Your task is to copy the records that follow exactly, minus any images.
[[ DATA RECORDS, beginning ]]
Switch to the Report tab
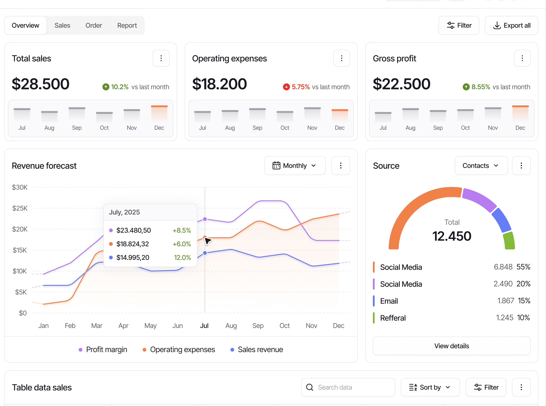The width and height of the screenshot is (546, 406). (127, 25)
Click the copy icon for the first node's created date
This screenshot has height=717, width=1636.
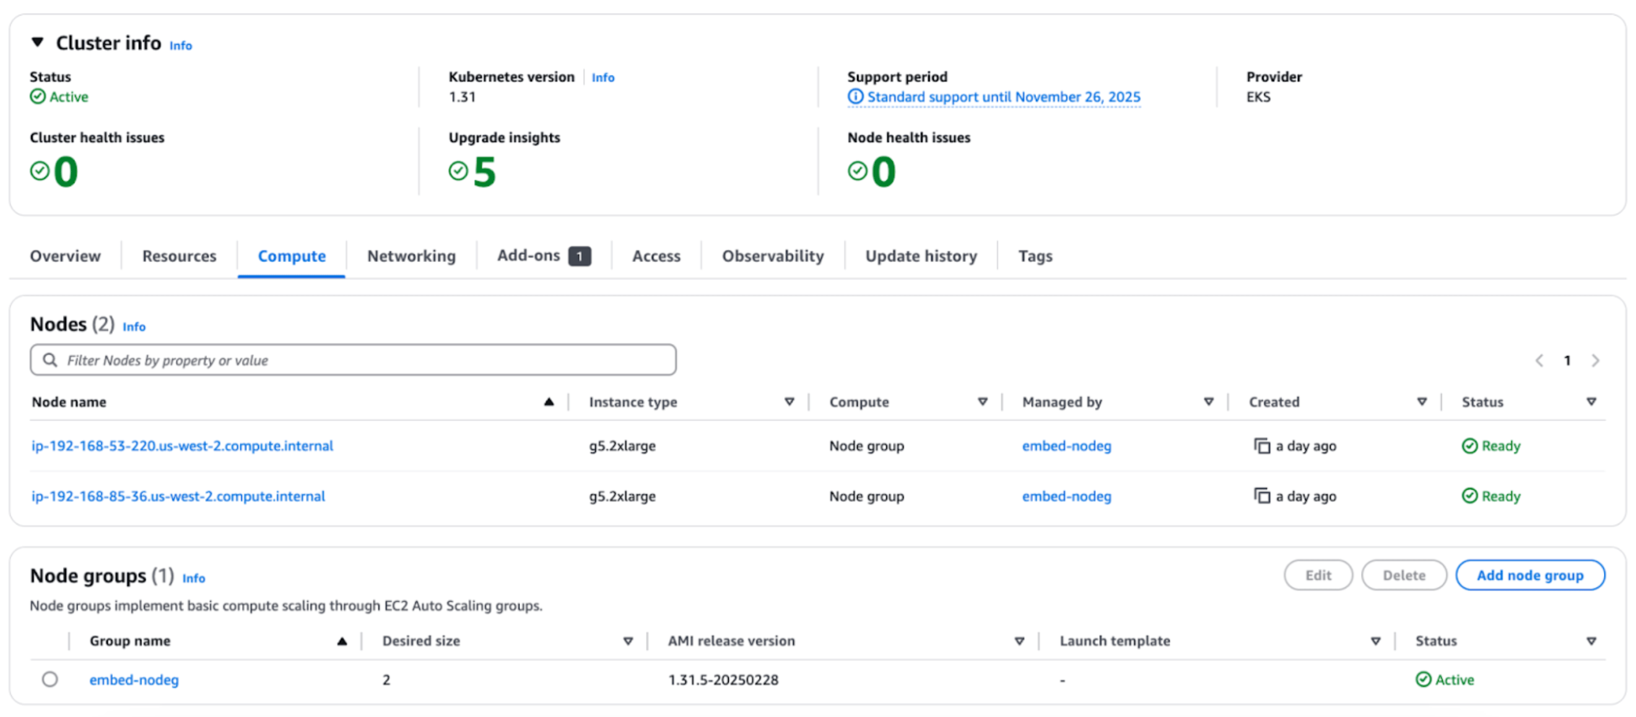1261,446
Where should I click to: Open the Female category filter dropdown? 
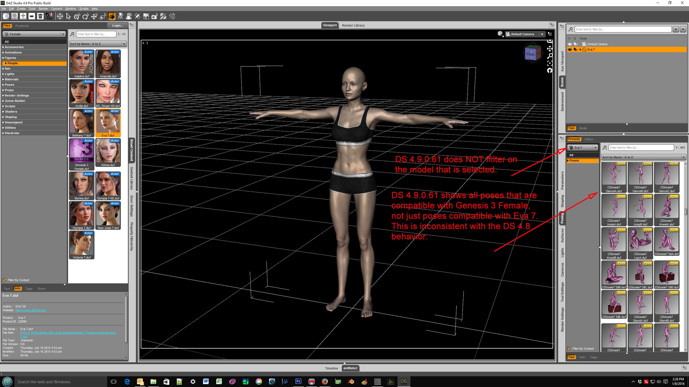[63, 34]

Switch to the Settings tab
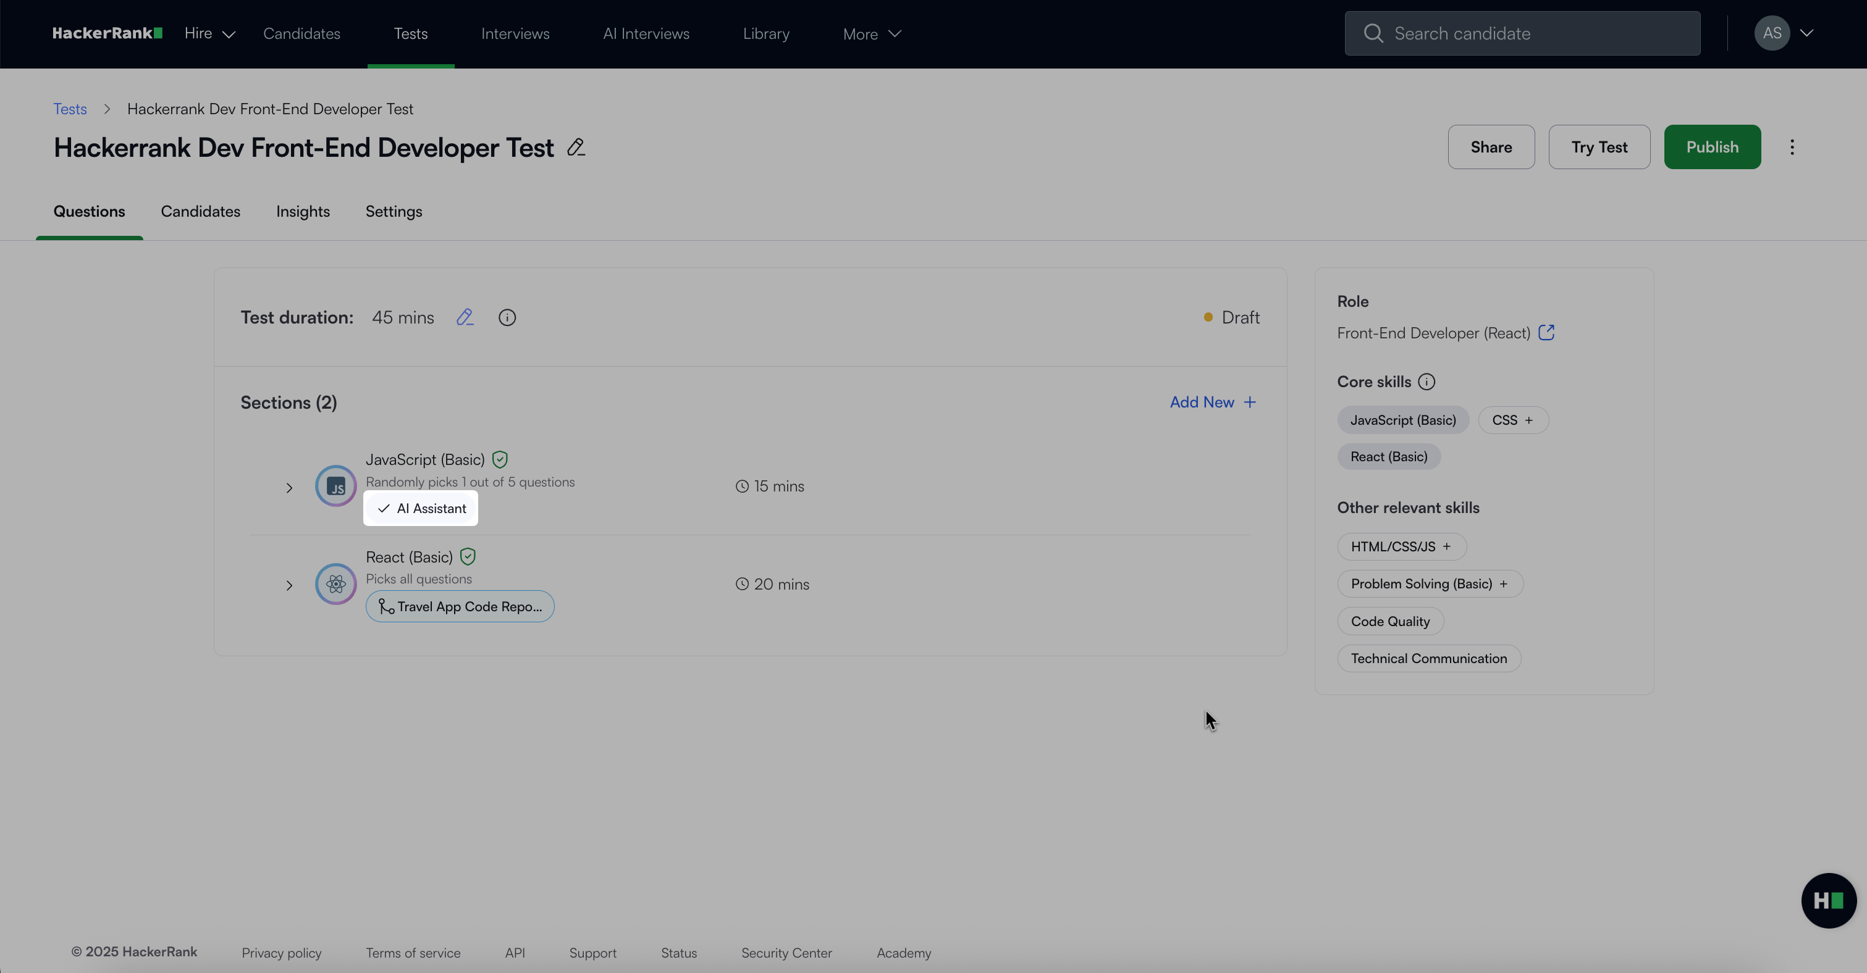pos(394,212)
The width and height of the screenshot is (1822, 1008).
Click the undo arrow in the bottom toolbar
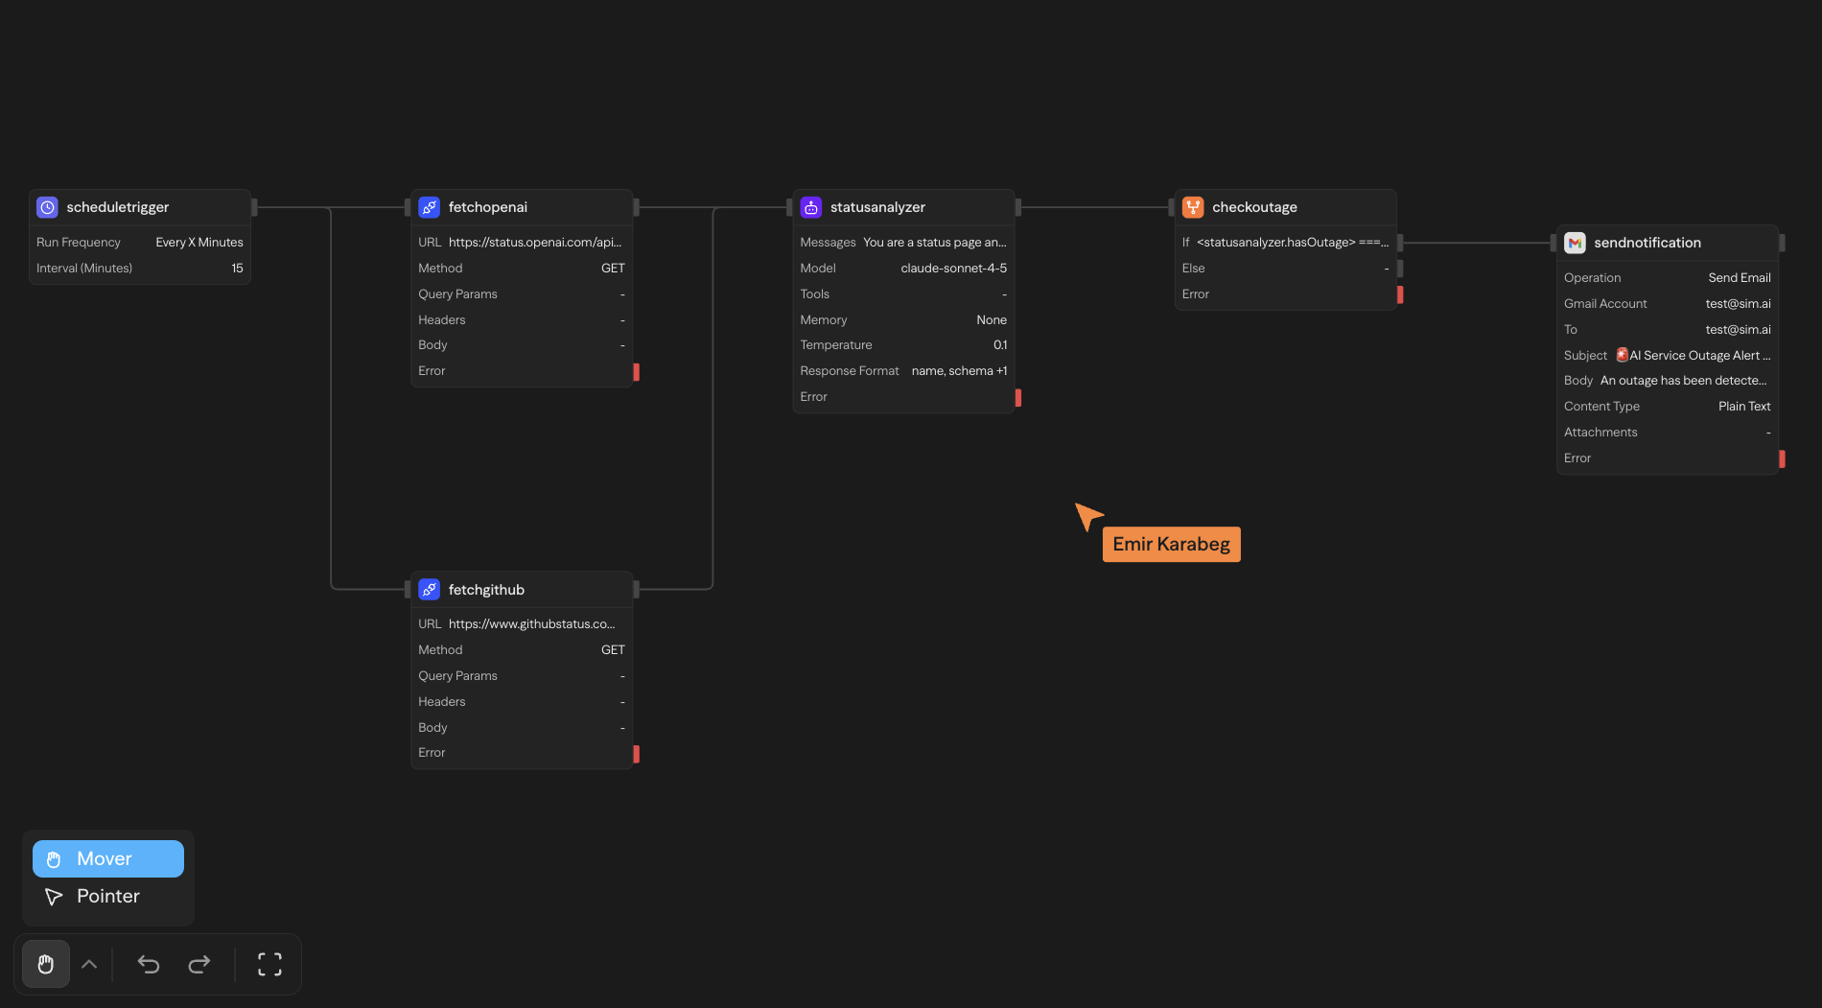[x=149, y=964]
[[ DATA RECORDS, end ]]
[FINAL ANSWER]
Switch to the Report tab
The width and height of the screenshot is (546, 406). (127, 25)
Click the copy icon for the first node's created date
This screenshot has height=717, width=1636.
1261,446
Where should I click to: Open the Female category filter dropdown? 
[63, 34]

Switch to the Settings tab
pos(394,212)
The width and height of the screenshot is (1822, 1008).
Click the undo arrow in the bottom toolbar
[x=149, y=964]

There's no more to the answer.